Beefy Boxes and Bandwidth Generously Provided by pair Networks
Perl Monk, Perl Meditation
 
PerlMonks  

How can I access the number of repititions in a regex?

by pat_mc (Pilgrim)
on Mar 11, 2008 at 12:31 UTC ( [id://673467]=perlquestion: print w/replies, xml ) Need Help??

pat_mc has asked for the wisdom of the Perl Monks concerning the following question:

Hi, All -

I am trying to access the number of repitions matched by a quantifyer in a regex. For example, I would like the following to work:
while( <> ) { print "$string was encountered $repitition times.\n" if /$string ++/g; }

My question is: Is there an elegant way (e. g. a special variable in Perl) to assign this value to $repitition?

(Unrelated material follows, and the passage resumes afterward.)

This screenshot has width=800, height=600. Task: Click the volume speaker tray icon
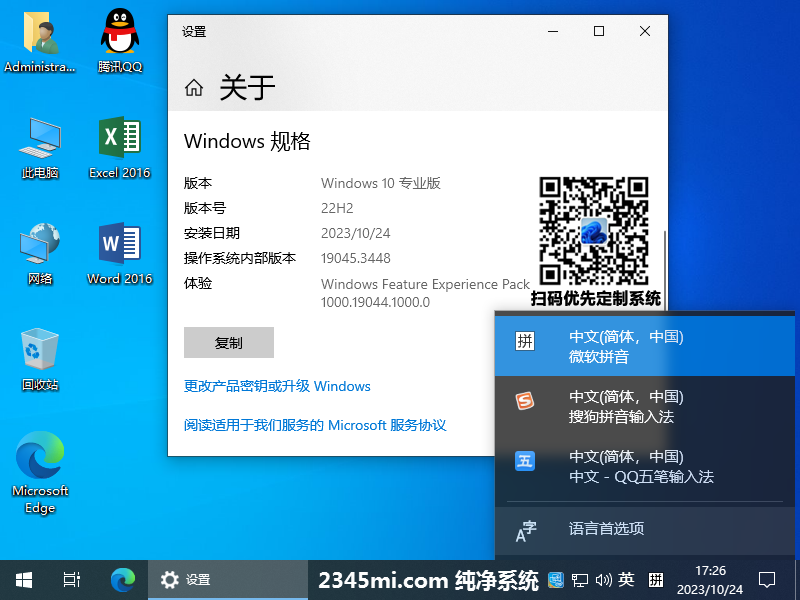point(603,579)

Or do I really need to include code in my regex counting up with each match?

Also: Can someone please let me know what the syntax for the <code> tags in this forum is ... when I include my code into those tags <code>text to print as code<\code> as suggested by the formatting help this never works. For the same reason I cannot get indentation to display either. Sorry!

Thanks in advance for your help!

Cheers -

Pat

Replies are listed 'Best First'.
Re: How can I access the number of repititions in a regex?
by GrandFather (Saint) on Mar 11, 2008 at 13:13 UTC

    Consider:

    my $str = "12345"; my $count = () = $str =~ /\d/g; print $count;

    Prints:

    5

    The () = puts the regex into list context, then the scalar assignment, as is usual, assigns the countof the items in the list.


    Perl is environmentally friendly - it saves trees

      Would you mind explaining how this works? I understand that the empty () imposes list context on the right, making the match return the number of matches.

      Then you are left with the assignment of a scalar to an empty list, which is in turn assigned to $count. I guess I'm just not sure how the "5" propagates over the empty list in the middle to land in the $count variable.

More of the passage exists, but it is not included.